* _Exercise objective_
So that nothing is lost, transcribe each line of the records exactly.

* _Dataset entries_

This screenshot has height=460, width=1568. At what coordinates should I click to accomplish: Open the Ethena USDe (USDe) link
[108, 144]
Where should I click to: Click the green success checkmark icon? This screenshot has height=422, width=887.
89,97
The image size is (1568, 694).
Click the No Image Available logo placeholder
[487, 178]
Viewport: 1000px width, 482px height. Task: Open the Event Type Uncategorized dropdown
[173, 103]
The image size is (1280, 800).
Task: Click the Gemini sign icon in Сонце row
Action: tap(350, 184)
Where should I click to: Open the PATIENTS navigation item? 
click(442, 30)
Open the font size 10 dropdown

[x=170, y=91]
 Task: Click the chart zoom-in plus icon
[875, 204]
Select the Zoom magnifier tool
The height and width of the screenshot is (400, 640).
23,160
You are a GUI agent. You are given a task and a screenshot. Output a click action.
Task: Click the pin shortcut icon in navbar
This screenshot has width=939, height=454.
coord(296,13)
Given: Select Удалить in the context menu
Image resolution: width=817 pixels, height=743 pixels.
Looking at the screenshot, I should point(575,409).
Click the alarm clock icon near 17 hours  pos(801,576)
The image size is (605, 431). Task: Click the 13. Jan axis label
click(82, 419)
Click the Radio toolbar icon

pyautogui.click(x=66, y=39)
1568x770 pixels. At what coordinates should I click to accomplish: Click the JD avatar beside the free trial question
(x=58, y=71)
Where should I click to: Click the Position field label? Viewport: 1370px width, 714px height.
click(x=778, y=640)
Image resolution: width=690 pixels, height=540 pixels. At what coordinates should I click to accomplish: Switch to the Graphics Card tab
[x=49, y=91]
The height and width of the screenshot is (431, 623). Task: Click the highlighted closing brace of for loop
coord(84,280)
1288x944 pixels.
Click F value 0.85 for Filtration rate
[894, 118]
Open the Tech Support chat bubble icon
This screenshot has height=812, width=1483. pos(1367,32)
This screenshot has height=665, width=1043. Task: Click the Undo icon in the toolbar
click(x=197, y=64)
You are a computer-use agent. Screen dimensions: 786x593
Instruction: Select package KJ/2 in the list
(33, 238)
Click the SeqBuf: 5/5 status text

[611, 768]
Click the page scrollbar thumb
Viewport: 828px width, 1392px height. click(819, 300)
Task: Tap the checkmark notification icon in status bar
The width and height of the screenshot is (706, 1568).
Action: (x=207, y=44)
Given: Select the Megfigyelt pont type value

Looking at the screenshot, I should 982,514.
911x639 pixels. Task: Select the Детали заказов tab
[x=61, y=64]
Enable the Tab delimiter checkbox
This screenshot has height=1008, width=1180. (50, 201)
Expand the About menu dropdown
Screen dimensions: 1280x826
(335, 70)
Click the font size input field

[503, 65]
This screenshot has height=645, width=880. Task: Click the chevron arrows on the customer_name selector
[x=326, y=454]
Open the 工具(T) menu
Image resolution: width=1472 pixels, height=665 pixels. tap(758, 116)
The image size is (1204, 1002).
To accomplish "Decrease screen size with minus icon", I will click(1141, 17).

* _Problem solution_
This screenshot has height=460, width=1568. At what coordinates should I click to accomplish: Open the Ethena USDe (USDe) link
[108, 144]
Where should I click to: Click the green success checkmark icon? This screenshot has height=422, width=887.
89,97
The image size is (1568, 694).
Click the No Image Available logo placeholder
[487, 178]
Viewport: 1000px width, 482px height. Task: Open the Event Type Uncategorized dropdown
[173, 103]
The image size is (1280, 800).
Task: Click the Gemini sign icon in Сонце row
Action: tap(350, 184)
Where should I click to: Open the PATIENTS navigation item? 
click(442, 30)
Open the font size 10 dropdown

[x=170, y=91]
 Task: Click the chart zoom-in plus icon
[875, 204]
Select the Zoom magnifier tool
The height and width of the screenshot is (400, 640).
23,160
You are a GUI agent. You are given a task and a screenshot. Output a click action.
Task: Click the pin shortcut icon in navbar
This screenshot has width=939, height=454.
coord(296,13)
Given: Select Удалить in the context menu
Image resolution: width=817 pixels, height=743 pixels.
Looking at the screenshot, I should point(575,409).
Click the alarm clock icon near 17 hours  pos(801,576)
The image size is (605, 431). Task: Click the 13. Jan axis label
click(82, 419)
Click the Radio toolbar icon

pyautogui.click(x=66, y=39)
1568x770 pixels. At what coordinates should I click to accomplish: Click the JD avatar beside the free trial question
(x=58, y=71)
Where should I click to: Click the Position field label? Viewport: 1370px width, 714px height.
click(x=778, y=640)
Image resolution: width=690 pixels, height=540 pixels. At what coordinates should I click to accomplish: Switch to the Graphics Card tab
[x=49, y=91]
The height and width of the screenshot is (431, 623). Task: Click the highlighted closing brace of for loop
coord(84,280)
1288x944 pixels.
Click F value 0.85 for Filtration rate
[894, 118]
Open the Tech Support chat bubble icon
This screenshot has height=812, width=1483. pos(1367,32)
This screenshot has height=665, width=1043. Task: Click the Undo icon in the toolbar
click(x=197, y=64)
You are a computer-use agent. Screen dimensions: 786x593
Instruction: Select package KJ/2 in the list
(33, 238)
Click the SeqBuf: 5/5 status text

[611, 768]
Click the page scrollbar thumb
Viewport: 828px width, 1392px height. click(819, 300)
Task: Tap the checkmark notification icon in status bar
The width and height of the screenshot is (706, 1568).
Action: (x=207, y=44)
Given: Select the Megfigyelt pont type value

Looking at the screenshot, I should 982,514.
911x639 pixels. Task: Select the Детали заказов tab
[x=61, y=64]
Enable the Tab delimiter checkbox
This screenshot has height=1008, width=1180. (50, 201)
Expand the About menu dropdown
Screen dimensions: 1280x826
(335, 70)
Click the font size input field

[503, 65]
This screenshot has height=645, width=880. Task: Click the chevron arrows on the customer_name selector
[x=326, y=454]
Open the 工具(T) menu
Image resolution: width=1472 pixels, height=665 pixels. tap(758, 116)
The image size is (1204, 1002).
To accomplish "Decrease screen size with minus icon", I will click(1141, 17).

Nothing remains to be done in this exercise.